With its marauding riff, unpredictable, prog-ish dynamics, and Plant-like wails, “Proposition” scans as the heaviest track on the record. So it’s apt—and kind of funny—near the end when the band quotes the Beatles’ “She’s So Heavy.” Album-closer “Dead Man” begins with a methodical ramble, its rhythm akin to the Doors’ “Five To One” and Ibliss’ “High Life.” Ray Turner’s bass riff is a master class in strutting hypnosis. The track’s marathon length allows guitarist Dave Mitchell to flex many of his flashiest riffs and Turner to generate a relentless, low-end cascade à la the MC5’s “Black To Comm.” There’s enough exciting ebbing and flowing dynamics and showmanship here to reward the listener for the duration of its 17 minutes. When the music’s over, turn out the lights.

Original copies of Dead Man have gone for hundreds and sometimes thousands of dollars. The only one for sale on Discogs now lists at $2,750. Pure insanity… Thankfully, reasonably priced, legit reissues shouldn’t be too hard to find. Find out once and for all why it seems so sad to be a country boy. -Buckley Mayfield

Billy Preston “Everybody Likes Some Kind Of Music” (A&M, 1973)
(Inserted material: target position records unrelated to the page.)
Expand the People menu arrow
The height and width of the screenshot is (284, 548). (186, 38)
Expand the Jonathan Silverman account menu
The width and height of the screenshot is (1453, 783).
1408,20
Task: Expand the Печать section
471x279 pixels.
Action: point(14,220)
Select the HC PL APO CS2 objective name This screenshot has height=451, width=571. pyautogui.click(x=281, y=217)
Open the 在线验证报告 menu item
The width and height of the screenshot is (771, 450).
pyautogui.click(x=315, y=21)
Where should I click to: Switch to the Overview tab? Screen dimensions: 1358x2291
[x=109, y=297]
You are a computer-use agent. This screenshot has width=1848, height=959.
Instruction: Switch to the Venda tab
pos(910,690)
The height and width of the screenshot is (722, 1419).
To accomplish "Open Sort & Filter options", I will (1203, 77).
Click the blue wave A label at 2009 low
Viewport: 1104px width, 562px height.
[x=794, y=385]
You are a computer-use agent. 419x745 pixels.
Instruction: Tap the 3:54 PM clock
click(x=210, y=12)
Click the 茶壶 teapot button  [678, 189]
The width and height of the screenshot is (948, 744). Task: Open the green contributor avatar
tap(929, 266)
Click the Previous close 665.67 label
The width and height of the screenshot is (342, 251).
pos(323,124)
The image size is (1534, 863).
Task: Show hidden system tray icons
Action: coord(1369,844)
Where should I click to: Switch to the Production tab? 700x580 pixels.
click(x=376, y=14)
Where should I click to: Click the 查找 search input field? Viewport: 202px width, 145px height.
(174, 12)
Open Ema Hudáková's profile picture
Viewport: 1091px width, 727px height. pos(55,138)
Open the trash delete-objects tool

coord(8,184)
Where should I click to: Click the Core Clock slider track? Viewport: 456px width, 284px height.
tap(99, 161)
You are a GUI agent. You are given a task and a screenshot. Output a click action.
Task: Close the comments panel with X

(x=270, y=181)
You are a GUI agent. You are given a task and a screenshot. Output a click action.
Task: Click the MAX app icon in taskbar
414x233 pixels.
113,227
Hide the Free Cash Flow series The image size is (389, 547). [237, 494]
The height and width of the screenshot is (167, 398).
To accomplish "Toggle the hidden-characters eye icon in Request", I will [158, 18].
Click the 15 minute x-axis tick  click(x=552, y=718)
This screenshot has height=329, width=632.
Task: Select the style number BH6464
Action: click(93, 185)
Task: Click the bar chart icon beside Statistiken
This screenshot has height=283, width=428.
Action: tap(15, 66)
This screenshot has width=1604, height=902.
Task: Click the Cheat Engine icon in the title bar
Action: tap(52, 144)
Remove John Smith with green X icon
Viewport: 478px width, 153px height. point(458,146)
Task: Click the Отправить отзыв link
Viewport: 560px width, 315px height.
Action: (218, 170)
With his inspirational presence and formidable keyboard prowess still fresh in the minds of folks who watched Peter Jackson’s Get Back documentary, it seems germane to review an album by Billy Preston. The late William Everett Preston, as you may know, is the only musician who’s played with the Beatles and the Stones—except for John Lennon, Paul McCartney, Mick Jagger, and Brian Jones. No matter your feelings on those bands, you have to respect a musician who could convince two of the biggest acts in entertainment history to request his services. Add the fact that Miles Davis named a track on Get Up With It after Preston and you have a man with certified legend status.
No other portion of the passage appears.